As Butch brought the old Buick to rest in the parking lot of Chico’s West, a voice from the back seat made both men start with shock and exasperation, “Hey mind if I come with you fellas?”

“Eek!” Both men shrieked as they turned to see a fully dressed Charlie McCarthy sitting between them.  He was, as always, dressed impeccably.  Black Tuxedo, top hat, monocle over his eye and everything.  He was missing a shoe though.

“No fucking way, monopoly guy!” Butch started, but he didn’t understand how dangerous Charlie could be.  Johnson had had a couple of close calls with the dummy and knew the inherent dangers of offending the soulless chunk of wood.  Placing his hand on Butch’s shoulder to get his attention,  Johnson said,  “Charlie,  do you have a spare set of clothes in Tokyo?”  Johnson’s play was that the teleporter did not allow clothing and Charlie always insisted on the finest dress.  It backfired on him a little though.

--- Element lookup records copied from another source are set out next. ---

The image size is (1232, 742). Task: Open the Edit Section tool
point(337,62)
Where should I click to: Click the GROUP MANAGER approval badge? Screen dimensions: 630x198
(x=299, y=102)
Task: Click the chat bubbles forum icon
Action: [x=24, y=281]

“Well, Johnson, I’m sure you know my cousin Mort.  He’s over there doing his one man show.  They love him over there.  I personally don’t get it.  But The Snerd is big in Japan.”

“So you don’t mind going back to 1927 dressed like a farmboy?”

“Oh you’re funny Johnson.  No I will not wear Morty’s clothes, but he begged me to visit him like 6 months ago and I left one of my wardrobes at his place.  I just need to call him and he can drop the suit off at Chico’s for me.   Besides, I’d love to see Edgar again,” Charlie said, taking an eyedropper and dripping a little water on his cheek so it would look like he was crying.